The next fifteen years would be like watching the local college basketball teams in the NCAA: One and done. As far as participant trophies go, remember, that’s more than you did this morning if you don’t go by Big Ben, Tom Brady, or Peyton Manning. (Or Eli, who hilariously schooled me his first Super Bowl season, the only time I switched teams mid game because… Well… Dayum!)

Marvin’s last three seasons were a disaster. Current coach Zac Taylor’s first two were also disasters.
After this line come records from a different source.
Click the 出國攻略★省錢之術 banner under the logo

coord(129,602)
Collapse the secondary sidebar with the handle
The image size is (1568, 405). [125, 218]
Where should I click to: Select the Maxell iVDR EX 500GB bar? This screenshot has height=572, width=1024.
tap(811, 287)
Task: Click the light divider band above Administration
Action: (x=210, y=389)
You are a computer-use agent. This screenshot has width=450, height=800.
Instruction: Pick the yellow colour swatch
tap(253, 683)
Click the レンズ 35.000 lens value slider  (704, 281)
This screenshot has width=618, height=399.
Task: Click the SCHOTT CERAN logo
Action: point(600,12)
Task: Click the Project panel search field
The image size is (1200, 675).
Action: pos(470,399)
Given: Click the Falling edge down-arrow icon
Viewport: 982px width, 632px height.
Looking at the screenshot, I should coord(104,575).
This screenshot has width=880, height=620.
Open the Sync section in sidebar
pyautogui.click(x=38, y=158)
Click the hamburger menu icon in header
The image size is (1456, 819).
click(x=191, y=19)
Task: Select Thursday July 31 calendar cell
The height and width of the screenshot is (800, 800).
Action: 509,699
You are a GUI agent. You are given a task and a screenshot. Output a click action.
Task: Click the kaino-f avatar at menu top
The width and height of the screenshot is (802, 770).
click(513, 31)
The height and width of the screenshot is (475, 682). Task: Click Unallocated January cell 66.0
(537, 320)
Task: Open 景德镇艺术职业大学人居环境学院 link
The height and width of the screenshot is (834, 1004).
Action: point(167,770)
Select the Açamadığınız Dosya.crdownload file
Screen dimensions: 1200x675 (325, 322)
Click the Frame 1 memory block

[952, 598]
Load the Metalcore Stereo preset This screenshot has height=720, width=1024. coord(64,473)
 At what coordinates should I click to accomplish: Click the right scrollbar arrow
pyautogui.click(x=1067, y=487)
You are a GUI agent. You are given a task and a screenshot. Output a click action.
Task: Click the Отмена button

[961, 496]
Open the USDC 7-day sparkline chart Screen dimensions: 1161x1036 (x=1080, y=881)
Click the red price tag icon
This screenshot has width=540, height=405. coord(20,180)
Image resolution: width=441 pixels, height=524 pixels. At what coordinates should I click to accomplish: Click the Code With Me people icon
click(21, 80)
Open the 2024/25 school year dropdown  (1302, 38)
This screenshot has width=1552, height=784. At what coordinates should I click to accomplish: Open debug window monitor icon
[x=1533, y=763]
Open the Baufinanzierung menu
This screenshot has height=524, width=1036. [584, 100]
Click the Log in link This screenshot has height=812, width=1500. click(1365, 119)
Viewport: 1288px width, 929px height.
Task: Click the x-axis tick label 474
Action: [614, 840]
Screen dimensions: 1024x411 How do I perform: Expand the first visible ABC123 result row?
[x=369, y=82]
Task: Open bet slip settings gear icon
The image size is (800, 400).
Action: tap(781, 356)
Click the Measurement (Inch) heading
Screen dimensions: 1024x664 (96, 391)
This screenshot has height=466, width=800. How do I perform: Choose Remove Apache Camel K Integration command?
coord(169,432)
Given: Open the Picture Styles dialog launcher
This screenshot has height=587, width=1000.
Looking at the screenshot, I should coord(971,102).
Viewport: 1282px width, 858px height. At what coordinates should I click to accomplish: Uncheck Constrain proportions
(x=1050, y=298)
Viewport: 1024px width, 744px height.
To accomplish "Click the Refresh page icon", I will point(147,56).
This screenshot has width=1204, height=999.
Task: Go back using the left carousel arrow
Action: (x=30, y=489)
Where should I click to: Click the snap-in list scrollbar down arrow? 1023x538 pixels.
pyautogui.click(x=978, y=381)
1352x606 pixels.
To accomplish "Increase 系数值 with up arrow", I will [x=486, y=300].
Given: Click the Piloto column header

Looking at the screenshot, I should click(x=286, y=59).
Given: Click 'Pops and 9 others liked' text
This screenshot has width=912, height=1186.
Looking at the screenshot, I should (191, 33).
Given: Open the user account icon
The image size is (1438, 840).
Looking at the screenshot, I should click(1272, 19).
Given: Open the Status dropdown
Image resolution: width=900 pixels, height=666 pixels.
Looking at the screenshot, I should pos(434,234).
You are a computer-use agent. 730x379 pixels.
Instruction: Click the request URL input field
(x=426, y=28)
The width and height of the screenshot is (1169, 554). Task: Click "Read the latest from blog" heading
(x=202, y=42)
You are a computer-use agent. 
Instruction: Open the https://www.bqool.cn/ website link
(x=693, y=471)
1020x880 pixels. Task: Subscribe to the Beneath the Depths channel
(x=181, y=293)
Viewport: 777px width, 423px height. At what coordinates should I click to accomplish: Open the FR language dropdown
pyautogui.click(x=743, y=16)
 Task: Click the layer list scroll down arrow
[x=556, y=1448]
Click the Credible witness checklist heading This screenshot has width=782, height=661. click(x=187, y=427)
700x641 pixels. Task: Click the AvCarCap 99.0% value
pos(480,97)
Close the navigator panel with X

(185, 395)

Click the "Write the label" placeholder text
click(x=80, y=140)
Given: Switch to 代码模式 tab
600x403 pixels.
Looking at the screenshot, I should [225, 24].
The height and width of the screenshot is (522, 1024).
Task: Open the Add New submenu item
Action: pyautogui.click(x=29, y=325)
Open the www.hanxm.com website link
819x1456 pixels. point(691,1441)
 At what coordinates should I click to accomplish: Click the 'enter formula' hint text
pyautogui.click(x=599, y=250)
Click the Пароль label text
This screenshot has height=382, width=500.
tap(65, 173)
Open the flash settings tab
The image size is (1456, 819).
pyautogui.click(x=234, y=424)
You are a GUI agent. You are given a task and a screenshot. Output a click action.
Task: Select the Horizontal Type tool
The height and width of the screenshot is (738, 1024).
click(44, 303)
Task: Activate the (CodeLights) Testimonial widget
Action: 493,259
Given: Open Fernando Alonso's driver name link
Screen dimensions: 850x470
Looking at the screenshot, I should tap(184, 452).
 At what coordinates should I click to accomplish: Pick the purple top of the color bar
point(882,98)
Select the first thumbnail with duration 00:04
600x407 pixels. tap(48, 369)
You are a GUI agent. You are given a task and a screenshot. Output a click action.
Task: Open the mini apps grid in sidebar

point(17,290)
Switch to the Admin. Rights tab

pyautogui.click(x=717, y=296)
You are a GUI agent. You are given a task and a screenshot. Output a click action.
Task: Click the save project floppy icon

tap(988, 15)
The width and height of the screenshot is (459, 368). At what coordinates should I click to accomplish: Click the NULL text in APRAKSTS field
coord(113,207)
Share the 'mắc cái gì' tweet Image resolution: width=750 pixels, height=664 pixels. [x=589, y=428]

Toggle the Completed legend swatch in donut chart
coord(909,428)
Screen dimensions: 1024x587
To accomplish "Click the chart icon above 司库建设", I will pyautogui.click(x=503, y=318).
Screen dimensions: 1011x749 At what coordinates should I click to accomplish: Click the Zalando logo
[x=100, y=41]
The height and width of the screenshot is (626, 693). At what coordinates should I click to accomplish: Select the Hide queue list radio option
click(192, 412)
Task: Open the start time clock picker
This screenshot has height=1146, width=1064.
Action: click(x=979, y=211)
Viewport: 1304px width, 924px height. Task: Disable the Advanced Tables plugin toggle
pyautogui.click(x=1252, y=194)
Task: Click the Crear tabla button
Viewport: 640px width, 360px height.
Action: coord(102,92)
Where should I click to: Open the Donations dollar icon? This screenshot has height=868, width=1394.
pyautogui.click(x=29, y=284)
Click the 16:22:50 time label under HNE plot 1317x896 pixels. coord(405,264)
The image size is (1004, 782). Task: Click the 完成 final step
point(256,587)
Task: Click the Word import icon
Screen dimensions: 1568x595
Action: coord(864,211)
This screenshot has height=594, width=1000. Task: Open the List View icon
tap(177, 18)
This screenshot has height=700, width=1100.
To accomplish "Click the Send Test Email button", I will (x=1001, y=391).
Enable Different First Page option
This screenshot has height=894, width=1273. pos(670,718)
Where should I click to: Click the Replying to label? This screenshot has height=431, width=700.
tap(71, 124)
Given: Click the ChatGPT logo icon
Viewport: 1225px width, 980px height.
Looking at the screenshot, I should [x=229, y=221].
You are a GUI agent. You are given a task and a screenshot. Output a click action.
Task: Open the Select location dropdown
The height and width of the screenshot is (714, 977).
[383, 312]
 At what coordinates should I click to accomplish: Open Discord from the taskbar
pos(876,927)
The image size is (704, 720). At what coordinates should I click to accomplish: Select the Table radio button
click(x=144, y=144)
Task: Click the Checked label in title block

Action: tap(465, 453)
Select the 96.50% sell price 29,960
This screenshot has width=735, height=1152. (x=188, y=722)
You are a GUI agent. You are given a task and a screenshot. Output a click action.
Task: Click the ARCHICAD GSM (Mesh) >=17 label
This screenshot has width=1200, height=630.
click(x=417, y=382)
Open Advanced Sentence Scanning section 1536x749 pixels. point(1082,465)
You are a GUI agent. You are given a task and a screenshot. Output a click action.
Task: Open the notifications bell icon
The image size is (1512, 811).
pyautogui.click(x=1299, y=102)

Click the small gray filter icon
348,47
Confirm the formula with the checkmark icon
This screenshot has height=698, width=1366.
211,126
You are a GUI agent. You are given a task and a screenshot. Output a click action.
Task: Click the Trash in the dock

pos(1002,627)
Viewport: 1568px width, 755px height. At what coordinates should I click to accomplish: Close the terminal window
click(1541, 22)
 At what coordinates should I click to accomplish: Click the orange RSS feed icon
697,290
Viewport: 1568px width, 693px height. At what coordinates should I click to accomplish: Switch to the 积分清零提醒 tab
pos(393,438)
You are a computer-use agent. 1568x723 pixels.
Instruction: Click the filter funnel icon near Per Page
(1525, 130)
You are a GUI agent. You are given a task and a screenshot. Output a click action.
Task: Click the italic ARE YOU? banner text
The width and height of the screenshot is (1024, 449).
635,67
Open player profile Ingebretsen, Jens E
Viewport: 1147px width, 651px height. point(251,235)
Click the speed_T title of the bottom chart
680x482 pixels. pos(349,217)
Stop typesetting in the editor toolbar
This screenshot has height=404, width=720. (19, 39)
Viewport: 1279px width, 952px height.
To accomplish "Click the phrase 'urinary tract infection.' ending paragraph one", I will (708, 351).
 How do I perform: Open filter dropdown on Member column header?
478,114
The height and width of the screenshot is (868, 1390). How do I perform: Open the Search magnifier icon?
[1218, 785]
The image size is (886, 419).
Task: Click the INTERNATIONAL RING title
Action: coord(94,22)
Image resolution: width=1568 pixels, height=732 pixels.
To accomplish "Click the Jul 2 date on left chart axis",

And then came Joe Burrow. Swagger backed by talent. Even Tom Brady compares him to Tom Brady, and Joe actually comes out ahead in his estimation. Yes, the GOAT is a fan. We in Cincinnati hope you will come to hate Joe Burrow over the next decade as much as we’ve come to hate Brady. Because when he’s your QB… Dayum!*

And here we are. Super Bowl morning. The city is on fire. Covid rages. The average political discussion is driven by people with IQs south of 75. The climate is spiraling out of control. Inflation has made it necessary to take out a third mortgage to get an Egg McMuffin. But screw you. The Bengals are in the Super Bowl. Only Rams fans can say that along with us. If you don’t think it makes a difference, come to Cincy today. Go to LA. Shades of Pittsburgh and Boston, Green Bay and Indianapolis. And we came off a major bowl season for the college Cincinnati Bearcats team. Two winning football teams that didn’t fold up and go home in their respective playoffs. Which means Bearcats basketball, the Reds, and FC Cincinnati will have to step up their games now.

Because championships are addictive. Ask Tom Brady. He switched cities to feed his habit.

*So…. How much do I owe Gabriel Iglesias for stealing his schtick?